A Bíblia inglesa e as revoluções do século XVII

 

Christopher Hill inicia a sua obra “A Bíblia inglesa e as revoluções do século XVII” com o primeiro capítulo intitulado “Uma cultura bíblica” abordando o papel central da Bíblia, e seu o impacto e influência na sociedade inglesa do século XVII. Com as agitações devido aos acontecimentos daquele século, tinha-se a esperança de encontrar na Bíblia soluções para as dificuldades que os afligiam, essa busca tornou-se possível com a tradução da Bíblia para o inglês, passando a ser lida e discutida pelas várias camadas de membros dessa sociedade.

De acordo com Christopher Hill, a Bíblia ainda não atingiu um conhecimento sólido e impenetrável, ou seja, seu conjunto de dogmas, histórias e ideias foram compostos ao longo de vários séculos. Suas escrituras foram demasiadamente rescritas gerando diversos conflitos, uma variedade de interpretações e até discussões em relação aos aspectos em que a Bíblia não abordava. Nessa perspectiva, a Bíblia ganha uma diversidade de significados de acordo com a sociedade e com a época. Resultando em fragmentações de ideias, divergências de interpretações e antagonismo entre as diversas correntes que surgiam.

Hill destaca também que após a tradução da Bíblia para o inglês, juntamente com a invenção da imprensa, a Bíblia passou a ser posse de leigos, facilitando que seu conhecimento fosse disseminado a todos os níveis da sociedade. Foi aceita também como elemento fundamental da vida intelectual, responsável pelos modos de pensar e agir, a Bíblia era a base da cultura inglesa, desempenhando um papel importante na construção do nacionalismo inglês, e na afirmação da hegemonia da língua inglesa, onde antes o francês predominava.

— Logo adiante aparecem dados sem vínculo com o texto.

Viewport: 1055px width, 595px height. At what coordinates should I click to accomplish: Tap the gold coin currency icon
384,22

A disseminação da Bíblia em inglês foi um fator de grande estímulo para a aprendizagem da leitura, causando uma revolução de grandes proporções. O acesso direto aos textos bíblicos pelos leigos permitiu fortalecer as críticas feitas à Igreja e ao clero, ocorrendo demasiadas tentativas de abolir essa diversidade de pensamentos, principalmente através de um ato parlamentar em que proibia diversas camadas da sociedade de ler ou discutir o Novo Testamento em público, porém sem muito sucesso.

Com a difusão da liberdade de impressão, foi possível uma concepção mais ampla da liberdade religiosa, permitindo grupos se reunirem para discussões e leituras sobre a Bíblia. Defendia-se a ideia de que todos os leigos deveriam ter direito de ler e estudar a Bíblia, já que era um elemento chave para compreensão da verdade. Porém no século XV as coisas não eram tão simples, o fato de possuir uma Bíblia em inglês e lê-la poderia ser um fato presumível de heresia, todavia a Igreja acabou reconhecendo que não poderia suprimir as traduções inglesa decidindo então competir com elas, surgindo assim o Novo Testamento de Rheims em 1582.

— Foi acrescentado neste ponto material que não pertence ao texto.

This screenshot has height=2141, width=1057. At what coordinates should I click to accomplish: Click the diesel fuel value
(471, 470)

Para se ter noção da revolução que a imprensa causou Christopher Hill cita que as edições do Novo Testamento de Tyndale impressos, custavam 18 vezes menos que os textos manuscritos do dos lollardos, facilitando assim o acesso aos textos bíblicos. Após a difusão da imprensa, no período entre a Reforma e a metade do século XVII na Inglaterra, mais de um milhão de exemplares do Novo Testamento foram publicados. Posteriormente vários tipos de documentos passaram a ser impressos, além de diversas obras de Lutero que obtiveram grandes vendas tornando os livros uma das principais mercadorias de exportação. Para Christopher Hill estes fatos contribuíram para uma revolução cultural, a arte da impressão expandiu o conhecimento das pessoas comuns, e graças a impressão foi possível alguns movimentos reformistas, além de estimular o academicismo, que inicialmente era bíblico tornando-se depois científico.

Nessa perspectiva, acirrou-se a disputa entre católicos e protestantes, surgindo a necessidade de um estudo intensificado dos textos bíblicos. Posteriormente um texto oficial deveria ser constituído por meio de discernimentos rígidos da erudição, porque as falsificações dos textos estavam prejudicando a confiança na autoridade da Bíblia.  Os protestantes acreditavam que com a imprensa mais pessoas poderiam aprender a ler, criando uma nova cultura e um novo interesse pela educação popular, defendendo a ideia de que eles, os protestantes, apoiavam o conhecimento enquanto os católicos a ignorância. Com a explosão da imprensa as discussões religiosas pelo protestantismo se estabeleceram na Inglaterra, colocando um número maior de pessoas em contato direto com a Bíblia.